山田:故郷に行っても仕事はあるけど賃金は少ない。かといって食料品の値段がぐっと安いかというとそんなことはない。都会で給料が少なくなったといっても3000元もらえるのが、田舎に行ったら1200元しかもらえないので面白くもない。

 というようなことで上海の状況は、1年前と何も変わってないんだけどやっぱり戻ってきちゃう。ちょっとこの層の人たちがさまよい始めているというような現象を見ているものですから、マクロの話を伺うと、あ、そういうことなのかと興味深く思いました。

瀬口:政府が実施する政策による調整よりも人間の調整能力ってはるかに高いですね。

 だって、信じられない調整能力ですよ。ずっと工場で30年働いていた人がクビになりました。そこでeコマースの宅配業をやれと言われたって、普通はできませんね。

山田:できません。

瀬口:でも家族を養うため、子供を大学に入れるためと、話を伺うともう本当に涙が出るくらい努力をしていますよね。

 その家族への想いで人間ってがっと変われる。工場の経営者に会社全体でそんなことをやれといっても絶対に無理ですね。でも、個人だとできちゃうんですよね。それが産業構造の転換の受け皿になるんですよ。

山田:産業構造の転換か。今はまさにその渦中。

40歳を過ぎると職探しは難しい

瀬口:でも、仕事を変わらされる本人は地獄です。社会の構造転換の速さって、本人にとってみんな地獄のような苦しみですよ。でも、まだ食っていけるんですよね。

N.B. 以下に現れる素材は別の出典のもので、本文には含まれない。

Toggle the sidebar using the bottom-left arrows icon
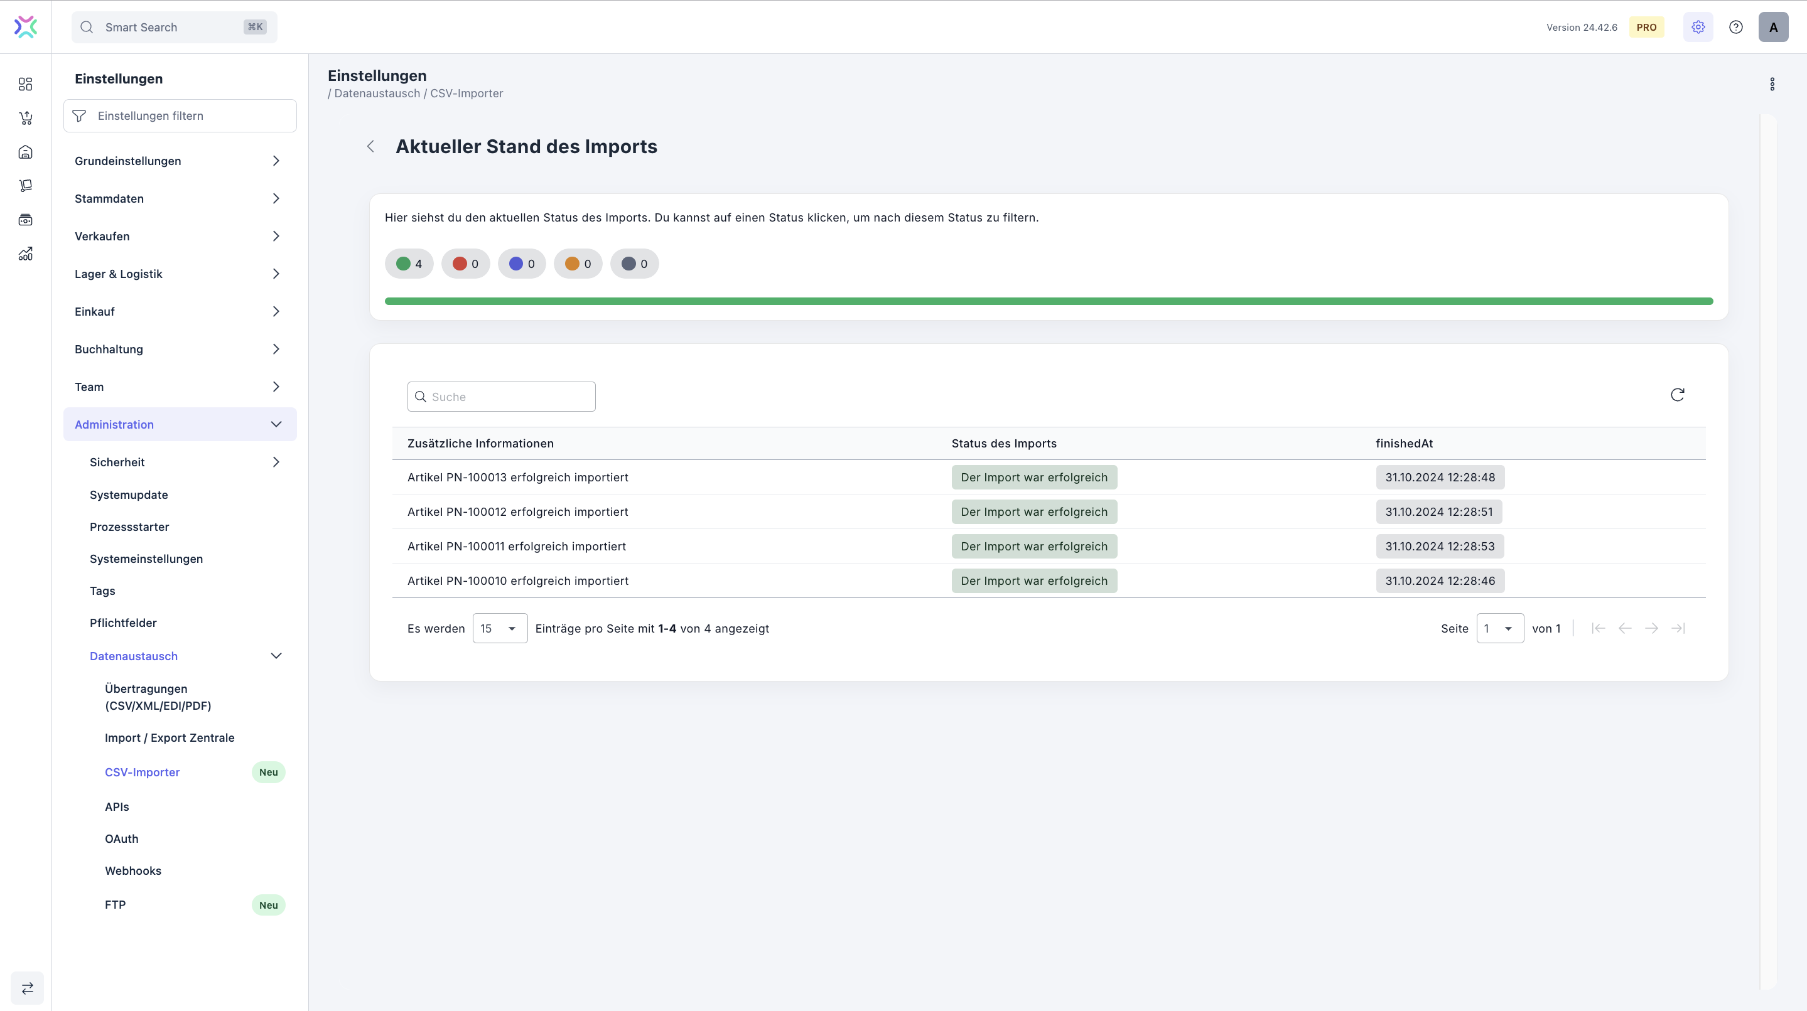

山田:ただ、実は宅配業は人によっては嫌がるし、また年齢も若くないとできないんです。例えば私の友人なんかは、危険だからと家族が止めろと言うんです。時間の勝負なので、とにかく早さを求められて、危険なんですよ。

瀬口:そういうのがあるんですね。

山田:この人たちが出てきてから、道を歩くのも危なくなってきました。衝突事故などもいっぱいあるので、やっぱりけがもするわけです。

瀬口:こういう話は生で聞かないと絶対に分からないですね。

山田:それと老眼なんかが入ってくると、スマホの画面も見にくいですよね。配達情報を見るなどこの仕事はスマホが必須なので、スマホが見にくいようだとやっていけない。

 中国が経済成長で仕事があるといっても、40歳以上になるとぱったり職探しは難しくなるんです。というのがあるので、職はたくさんあるから大丈夫かといわれると、僕なんかはまったくそうだというふうにも思えないというところはあるんですよね。

瀬口:そうか、40歳過ぎてもできる仕事ってそうですよね、少ないですもんね。

山田:そうですね。ユニクロなんかでも募集しているのは35歳までだし。

 ですから本当に35歳を過ぎると、なかなか学歴のない人が職を探すというのが難しくなってきて。あるとなると掃除、あとはレストランのウエーター。そうなると、やっぱり月給は相変わらず3000元から3500元ぐらいが上海なんかでも上限。

 その辺のところで産業の転換期と言われるとそうなんですが、彼らはそういう中で必死になっても、職が見つからない人は見つからないだろうなとは思います。

瀬口:職はゼロではないけれども、いい職が見つからない。ほかの発展途上国はそこで飢えてしまうけれども、中国はそうならないのが他国との違い。

山田:本当にそうです。そこが中国ではいまひとつ頑張らない人が出てくるところの理由かなと思うんですけど。都市だと餓死するけど田舎だとなかなか餓死はしないですよね。魚や野菜など何か食べるものがある。

瀬口:しかも、本当に生活レベルを落とせば生活費は安いですしね。

山田:本当にそうですね。彼らも田舎に帰って現金収入はほぼなくなるんですけれども、じゃあ、飢えているかというとそうじゃないので、おなかも特にすいていない。そういった話を知人から聞きました。